How would you protect routes that require authentication and redirect users to the login page if they’re not authenticated
A ProtectedRoute wrapper checks auth state; if unauthenticated, redirect to /login (preserving the intended URL for post-login return). Handle the loading state while auth resolves to avoid a flash. But remember: route guards are UX — the server must still authorize every request.
Protecting routes is a wrapper component that gates rendering on auth state — with a few details that separate a working answer from a robust one.

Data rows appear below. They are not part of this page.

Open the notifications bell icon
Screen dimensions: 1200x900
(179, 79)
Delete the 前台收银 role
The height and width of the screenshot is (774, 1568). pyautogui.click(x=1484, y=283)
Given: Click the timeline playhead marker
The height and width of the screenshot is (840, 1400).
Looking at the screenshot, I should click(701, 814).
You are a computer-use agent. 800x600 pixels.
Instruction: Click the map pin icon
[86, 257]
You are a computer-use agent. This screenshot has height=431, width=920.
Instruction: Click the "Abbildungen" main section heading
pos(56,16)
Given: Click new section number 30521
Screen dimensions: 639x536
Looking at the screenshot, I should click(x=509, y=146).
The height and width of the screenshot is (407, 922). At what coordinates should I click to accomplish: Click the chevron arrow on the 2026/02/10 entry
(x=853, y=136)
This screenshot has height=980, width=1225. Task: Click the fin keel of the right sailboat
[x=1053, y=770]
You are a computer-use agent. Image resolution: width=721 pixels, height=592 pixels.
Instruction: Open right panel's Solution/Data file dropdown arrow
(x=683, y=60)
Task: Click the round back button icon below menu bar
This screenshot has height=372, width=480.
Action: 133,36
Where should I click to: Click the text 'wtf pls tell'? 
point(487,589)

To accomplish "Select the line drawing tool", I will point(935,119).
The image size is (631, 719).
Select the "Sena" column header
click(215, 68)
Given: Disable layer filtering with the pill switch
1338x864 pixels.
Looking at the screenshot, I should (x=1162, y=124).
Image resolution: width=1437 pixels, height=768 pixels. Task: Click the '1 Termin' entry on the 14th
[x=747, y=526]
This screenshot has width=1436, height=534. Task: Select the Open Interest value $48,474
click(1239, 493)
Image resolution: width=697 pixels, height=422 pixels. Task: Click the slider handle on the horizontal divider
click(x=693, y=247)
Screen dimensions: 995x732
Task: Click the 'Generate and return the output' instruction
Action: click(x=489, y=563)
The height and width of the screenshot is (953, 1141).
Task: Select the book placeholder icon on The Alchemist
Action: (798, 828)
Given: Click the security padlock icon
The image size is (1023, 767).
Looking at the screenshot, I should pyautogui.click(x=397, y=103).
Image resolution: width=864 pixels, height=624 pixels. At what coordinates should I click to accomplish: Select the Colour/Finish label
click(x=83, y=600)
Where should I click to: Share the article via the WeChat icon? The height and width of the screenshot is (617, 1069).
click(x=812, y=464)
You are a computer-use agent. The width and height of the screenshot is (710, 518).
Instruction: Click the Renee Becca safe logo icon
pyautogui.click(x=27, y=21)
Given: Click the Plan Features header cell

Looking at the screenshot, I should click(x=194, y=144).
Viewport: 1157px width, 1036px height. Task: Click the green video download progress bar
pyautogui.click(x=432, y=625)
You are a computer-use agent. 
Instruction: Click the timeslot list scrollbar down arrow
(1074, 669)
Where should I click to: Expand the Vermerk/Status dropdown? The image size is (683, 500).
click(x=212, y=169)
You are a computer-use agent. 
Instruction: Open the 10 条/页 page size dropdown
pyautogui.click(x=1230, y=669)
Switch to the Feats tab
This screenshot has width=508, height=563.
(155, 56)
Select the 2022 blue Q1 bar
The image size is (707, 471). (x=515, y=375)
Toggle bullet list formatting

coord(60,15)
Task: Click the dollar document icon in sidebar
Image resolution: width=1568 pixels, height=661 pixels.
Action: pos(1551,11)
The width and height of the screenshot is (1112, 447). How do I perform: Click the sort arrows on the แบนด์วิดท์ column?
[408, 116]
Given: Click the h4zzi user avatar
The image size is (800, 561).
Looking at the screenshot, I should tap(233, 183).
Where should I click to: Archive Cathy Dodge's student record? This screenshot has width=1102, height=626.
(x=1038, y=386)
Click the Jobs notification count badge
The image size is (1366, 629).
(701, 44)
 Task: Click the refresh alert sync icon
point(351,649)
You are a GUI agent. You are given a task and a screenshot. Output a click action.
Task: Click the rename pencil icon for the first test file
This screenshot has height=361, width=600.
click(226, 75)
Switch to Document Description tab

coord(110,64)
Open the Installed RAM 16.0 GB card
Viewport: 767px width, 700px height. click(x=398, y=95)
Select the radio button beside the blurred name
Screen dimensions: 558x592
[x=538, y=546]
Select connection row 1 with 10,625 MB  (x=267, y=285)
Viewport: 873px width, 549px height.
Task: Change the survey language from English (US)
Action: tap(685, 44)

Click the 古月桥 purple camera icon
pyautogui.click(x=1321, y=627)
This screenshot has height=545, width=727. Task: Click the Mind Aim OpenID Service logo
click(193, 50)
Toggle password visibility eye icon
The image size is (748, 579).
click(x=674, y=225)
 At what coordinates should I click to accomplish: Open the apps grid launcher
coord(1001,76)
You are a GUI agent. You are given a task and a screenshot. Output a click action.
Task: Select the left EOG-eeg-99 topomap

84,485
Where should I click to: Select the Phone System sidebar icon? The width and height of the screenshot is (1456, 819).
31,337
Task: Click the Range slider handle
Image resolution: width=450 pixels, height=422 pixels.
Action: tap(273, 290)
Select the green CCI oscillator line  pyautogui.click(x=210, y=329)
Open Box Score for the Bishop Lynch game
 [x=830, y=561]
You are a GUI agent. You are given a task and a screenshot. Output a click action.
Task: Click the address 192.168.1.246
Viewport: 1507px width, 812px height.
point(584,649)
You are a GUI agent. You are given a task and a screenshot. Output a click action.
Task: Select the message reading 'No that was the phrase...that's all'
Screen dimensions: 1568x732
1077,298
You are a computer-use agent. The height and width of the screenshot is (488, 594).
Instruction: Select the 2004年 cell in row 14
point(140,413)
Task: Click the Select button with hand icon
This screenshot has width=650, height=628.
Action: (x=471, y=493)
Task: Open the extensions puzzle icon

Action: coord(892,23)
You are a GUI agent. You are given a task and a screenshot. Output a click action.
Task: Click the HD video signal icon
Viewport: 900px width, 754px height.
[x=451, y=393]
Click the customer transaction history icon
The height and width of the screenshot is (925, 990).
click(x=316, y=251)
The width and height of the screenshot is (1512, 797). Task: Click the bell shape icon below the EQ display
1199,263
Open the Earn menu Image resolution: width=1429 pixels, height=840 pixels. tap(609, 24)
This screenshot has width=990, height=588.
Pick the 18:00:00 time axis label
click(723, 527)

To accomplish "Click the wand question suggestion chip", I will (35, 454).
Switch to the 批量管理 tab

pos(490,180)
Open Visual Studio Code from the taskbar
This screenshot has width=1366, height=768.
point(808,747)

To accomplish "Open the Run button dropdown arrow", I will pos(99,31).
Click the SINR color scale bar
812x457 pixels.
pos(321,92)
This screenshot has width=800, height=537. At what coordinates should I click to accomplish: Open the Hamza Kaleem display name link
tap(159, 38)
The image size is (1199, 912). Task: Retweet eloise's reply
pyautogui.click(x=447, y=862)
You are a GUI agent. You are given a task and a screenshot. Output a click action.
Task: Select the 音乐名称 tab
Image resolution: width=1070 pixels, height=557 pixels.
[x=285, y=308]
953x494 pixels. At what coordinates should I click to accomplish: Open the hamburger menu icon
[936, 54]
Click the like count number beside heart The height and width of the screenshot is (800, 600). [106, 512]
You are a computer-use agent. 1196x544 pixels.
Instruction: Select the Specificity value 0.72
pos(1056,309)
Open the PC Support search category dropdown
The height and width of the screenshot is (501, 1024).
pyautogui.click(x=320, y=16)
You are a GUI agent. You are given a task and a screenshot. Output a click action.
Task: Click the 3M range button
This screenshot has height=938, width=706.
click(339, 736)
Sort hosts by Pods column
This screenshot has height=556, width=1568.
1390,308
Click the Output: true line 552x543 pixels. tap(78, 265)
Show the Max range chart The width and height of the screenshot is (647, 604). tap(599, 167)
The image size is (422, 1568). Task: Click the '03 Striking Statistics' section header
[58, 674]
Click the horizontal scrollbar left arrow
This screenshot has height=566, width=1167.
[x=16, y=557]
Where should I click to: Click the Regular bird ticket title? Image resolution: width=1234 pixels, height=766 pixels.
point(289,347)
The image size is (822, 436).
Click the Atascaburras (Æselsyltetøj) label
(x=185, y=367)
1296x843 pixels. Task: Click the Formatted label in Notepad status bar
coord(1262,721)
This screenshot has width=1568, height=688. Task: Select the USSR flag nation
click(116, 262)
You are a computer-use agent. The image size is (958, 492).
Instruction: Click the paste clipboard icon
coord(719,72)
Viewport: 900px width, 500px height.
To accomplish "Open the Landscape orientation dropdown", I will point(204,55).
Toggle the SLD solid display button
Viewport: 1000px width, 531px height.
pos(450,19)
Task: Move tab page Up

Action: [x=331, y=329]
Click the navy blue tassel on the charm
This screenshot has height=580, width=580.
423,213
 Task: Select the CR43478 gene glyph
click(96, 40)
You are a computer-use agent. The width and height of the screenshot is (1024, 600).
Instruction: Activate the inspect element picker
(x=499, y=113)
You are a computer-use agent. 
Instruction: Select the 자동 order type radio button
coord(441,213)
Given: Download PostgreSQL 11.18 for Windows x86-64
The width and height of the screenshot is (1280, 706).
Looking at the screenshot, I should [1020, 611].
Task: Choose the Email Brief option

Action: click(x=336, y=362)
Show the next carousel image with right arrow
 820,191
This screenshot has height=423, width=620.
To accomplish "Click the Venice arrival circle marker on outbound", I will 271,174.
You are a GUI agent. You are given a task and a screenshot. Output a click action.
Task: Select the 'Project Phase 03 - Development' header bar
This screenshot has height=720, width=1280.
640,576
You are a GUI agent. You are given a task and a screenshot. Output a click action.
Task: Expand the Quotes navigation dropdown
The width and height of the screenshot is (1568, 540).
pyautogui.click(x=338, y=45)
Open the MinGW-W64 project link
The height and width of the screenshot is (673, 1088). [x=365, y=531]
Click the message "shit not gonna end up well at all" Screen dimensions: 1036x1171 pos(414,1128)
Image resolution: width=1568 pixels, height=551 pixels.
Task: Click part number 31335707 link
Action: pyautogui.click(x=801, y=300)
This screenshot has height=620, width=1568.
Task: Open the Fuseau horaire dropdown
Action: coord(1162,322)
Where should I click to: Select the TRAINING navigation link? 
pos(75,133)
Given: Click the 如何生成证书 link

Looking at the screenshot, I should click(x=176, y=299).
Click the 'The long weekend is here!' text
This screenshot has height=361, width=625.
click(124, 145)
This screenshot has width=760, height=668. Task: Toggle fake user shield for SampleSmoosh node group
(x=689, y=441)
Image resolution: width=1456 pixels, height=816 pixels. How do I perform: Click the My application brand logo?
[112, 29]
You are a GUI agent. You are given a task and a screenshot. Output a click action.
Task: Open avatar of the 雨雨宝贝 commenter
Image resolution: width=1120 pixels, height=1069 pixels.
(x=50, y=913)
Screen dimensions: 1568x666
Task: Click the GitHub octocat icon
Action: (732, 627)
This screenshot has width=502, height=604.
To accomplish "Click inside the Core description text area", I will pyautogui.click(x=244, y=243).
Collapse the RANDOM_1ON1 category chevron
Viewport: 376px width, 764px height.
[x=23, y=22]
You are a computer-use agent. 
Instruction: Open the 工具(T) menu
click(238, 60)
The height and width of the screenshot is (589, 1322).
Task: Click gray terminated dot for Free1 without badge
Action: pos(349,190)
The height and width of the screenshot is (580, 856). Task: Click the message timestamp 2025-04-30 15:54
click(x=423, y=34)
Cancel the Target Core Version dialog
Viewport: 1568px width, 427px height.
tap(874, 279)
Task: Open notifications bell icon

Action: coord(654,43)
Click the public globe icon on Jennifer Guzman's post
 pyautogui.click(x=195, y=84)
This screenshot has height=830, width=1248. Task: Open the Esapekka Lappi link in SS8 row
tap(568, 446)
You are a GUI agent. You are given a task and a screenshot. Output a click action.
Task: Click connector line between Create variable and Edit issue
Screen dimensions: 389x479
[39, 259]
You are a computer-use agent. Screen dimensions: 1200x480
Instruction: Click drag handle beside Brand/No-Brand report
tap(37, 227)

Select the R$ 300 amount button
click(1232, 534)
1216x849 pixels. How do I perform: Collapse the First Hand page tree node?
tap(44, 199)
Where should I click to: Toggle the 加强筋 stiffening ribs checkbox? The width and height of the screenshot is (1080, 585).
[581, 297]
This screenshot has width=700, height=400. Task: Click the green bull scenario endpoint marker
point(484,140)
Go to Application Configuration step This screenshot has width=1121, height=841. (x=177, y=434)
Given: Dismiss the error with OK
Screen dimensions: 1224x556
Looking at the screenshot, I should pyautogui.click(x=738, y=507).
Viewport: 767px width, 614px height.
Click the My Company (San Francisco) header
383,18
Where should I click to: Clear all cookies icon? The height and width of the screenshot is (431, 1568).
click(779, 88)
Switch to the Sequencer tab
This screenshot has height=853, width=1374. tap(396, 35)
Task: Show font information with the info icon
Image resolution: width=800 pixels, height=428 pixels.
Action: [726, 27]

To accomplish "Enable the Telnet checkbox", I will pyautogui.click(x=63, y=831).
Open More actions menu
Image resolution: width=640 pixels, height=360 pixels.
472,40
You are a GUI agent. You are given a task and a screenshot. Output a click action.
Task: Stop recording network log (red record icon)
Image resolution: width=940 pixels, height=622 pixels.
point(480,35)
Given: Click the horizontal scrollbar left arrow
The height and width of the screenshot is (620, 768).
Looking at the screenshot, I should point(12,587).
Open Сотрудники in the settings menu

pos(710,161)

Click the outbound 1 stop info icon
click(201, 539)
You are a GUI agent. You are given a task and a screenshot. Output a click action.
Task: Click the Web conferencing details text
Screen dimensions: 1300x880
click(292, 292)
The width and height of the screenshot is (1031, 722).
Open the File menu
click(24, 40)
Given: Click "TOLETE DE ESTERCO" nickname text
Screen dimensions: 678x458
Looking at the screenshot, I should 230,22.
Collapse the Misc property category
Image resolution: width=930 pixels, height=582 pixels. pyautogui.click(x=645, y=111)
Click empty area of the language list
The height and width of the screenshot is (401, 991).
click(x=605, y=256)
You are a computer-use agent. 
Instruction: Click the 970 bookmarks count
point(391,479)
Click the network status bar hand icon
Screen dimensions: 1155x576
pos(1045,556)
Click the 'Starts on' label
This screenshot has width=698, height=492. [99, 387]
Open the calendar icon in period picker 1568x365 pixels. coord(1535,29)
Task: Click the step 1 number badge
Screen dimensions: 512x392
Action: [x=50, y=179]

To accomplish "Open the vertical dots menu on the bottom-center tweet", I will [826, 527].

The ProtectedRoute pattern
function ProtectedRoute({ children }) {
const { user, status } = useAuth();
const location = useLocation();
if (status === "loading") return <FullPageSpinner />; // auth not resolved yet
if (!user) {
// redirect to login, REMEMBERING where they wanted to go
return <Navigate to="/login" state={{ from: location }} replace />;
}
return children;
}
// usage
<Route path="/dashboard" element={
<ProtectedRoute><Dashboard /></ProtectedRoute>
} />After login, send them back:
const from = location.state?.from?.pathname || "/";
navigate(from, { replace: true });The details that matter
1. The loading state. Auth status is usually resolved asynchronously (a /me call or reading a cookie session). If you only check if (!user), you'll flash the login page before auth resolves, then bounce the user to the dashboard. You need a three-state model — loading | authenticated | unauthenticated — and render a spinner during loading.
2. Preserve the intended destination. Pass location in the redirect's state so after login the user lands where they were going — not always the homepage. Deep links should survive a login detour.
3. replace, not push. Use replace on the redirect so the protected URL isn't left in history (back button shouldn't bounce them).
4. Role/permission gating. Extend it: <ProtectedRoute requiredRole="admin"> redirects authenticated-but-unauthorized users to a 403 page, not login.
5. Layout-level guards. Instead of wrapping every route, wrap a shared layout route so all child routes are protected at once.
The non-negotiable
Route guards are UX, not security. They make protected pages unreachable in the UI and route users sensibly — but anyone can edit client state or call the API directly. Every protected API endpoint must authorize server-side. The guard's job is a smooth experience; the server is the actual gate.
The framing
"A ProtectedRoute wrapper that reads auth state. The details that make it robust: a three-state model — loading/authenticated/unauthenticated — so I render a spinner while auth resolves instead of flashing the login page; preserving the attempted URL in the redirect's state so post-login I send them back there; using replace so history stays clean; and a role variant for authorization. And the load-bearing caveat — this is UX, the server still authorizes every request."
Follow-up questions
- •Why do you need a loading state in the route guard?
- •How do you send the user back to the page they originally wanted?
- •Why use replace instead of push for the redirect?
- •How is route protection different from real authorization?
Common mistakes
- •No loading state — flashing the login page before auth resolves.
- •Always redirecting to the homepage, losing the intended destination.
- •Using push so the protected URL stays in history.
- •Treating the route guard as actual security.
- •Wrapping every route individually instead of a shared layout route.
Performance considerations
- •Resolving auth on every navigation can cause waterfalls — cache the auth state in context/memory so the guard is a synchronous check after the initial resolution.
Edge cases
- •Auth still resolving on first render.
- •Token expires while the user is on a protected page.
- •Deep-linking to a protected route while logged out.
- •Authenticated but lacking the required role.
Real-world examples
- •React Router ProtectedRoute / loader-based redirects.
- •Next.js middleware or layout-level auth checks redirecting to /login.